Michelle Alonso es una de las nadadoras paralímpicas más conocidas de España, pero también una de las mejores. Sin embargo, a pesar de los triunfos que lleva a sus espaldas, se mantiene “con los pies en la tierra”, agradeciendo a sus compañeros y su entrenador el apoyo que le dan. Hablamos con Michelle de presente y futuro.

  1. Eres “La Sirenita” de Tenerife. ¿Cómo llevas lo de ser una de las mejores nadadoras, no solo de Canarias, sino de España?

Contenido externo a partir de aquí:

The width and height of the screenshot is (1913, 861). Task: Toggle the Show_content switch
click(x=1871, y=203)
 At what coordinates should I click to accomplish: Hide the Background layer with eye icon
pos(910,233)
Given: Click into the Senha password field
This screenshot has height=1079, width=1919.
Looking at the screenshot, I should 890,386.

Yo no creo que sea una de las mejores de España. Me considero una chica normal con los pies en la tierra.

  1. ¿Cuáles son tus mejores recuerdos desde que estás en lo más alto de la natación?

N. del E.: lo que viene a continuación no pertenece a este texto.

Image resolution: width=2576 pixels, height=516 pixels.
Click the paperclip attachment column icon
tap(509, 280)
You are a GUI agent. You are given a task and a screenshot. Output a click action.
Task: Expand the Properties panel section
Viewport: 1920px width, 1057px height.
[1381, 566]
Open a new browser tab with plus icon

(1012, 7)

Pues los Juegos Paralímpicos de Londres 2012, las de Río 2016 y la competición de Tokio.

  1. Tus compañeros de equipo y tu entrenador siempre hablan maravillas de ti. ¿Son un apoyo importante para ti?

Sí, ellos siempre han estado conmigo en cada momento de mi vida. Me animan, me apoyan y están ahí en lo bueno y en lo malo. Son como mi familia.

  1. Todo deportista tiene algún momento de bajón durante la temporada. ¿Qué es lo que más te cuesta en la preparación de una prueba o un campeonato importante?

Pensar que todo el mundo espera siempre lo mejor de mí, que consiga el oro. Esa es mi mayor presión.

  1. Y al contrario también, ¿qué es lo que más te gusta, o lo que prefieres, de la preparación para un campeonato?

Viajar para acudir a ellos, ver otros sitios, las comidas y conocer la cultura.

  1. Alguna vez has hecho alguna travesía en aguas abiertas. ¿Te gusta nadar en mar o prefieres la piscina?

Sí, he hecho alguna, pero prefiero la piscina.

  1. Te han hecho un montón de entrevistas seguramente pero, ¿hay algo que te pregunten siempre y que no te guste?

Cuando me preguntan por mi infancia y adolescencia.

  1. ¿Cómo te ves en unos años? ¿Seguirás nadando?

Espero llegar a Tokio 2020. Ya tendría 26 años, yo quiero seguir nadando pero ya no sería en el alto nivel.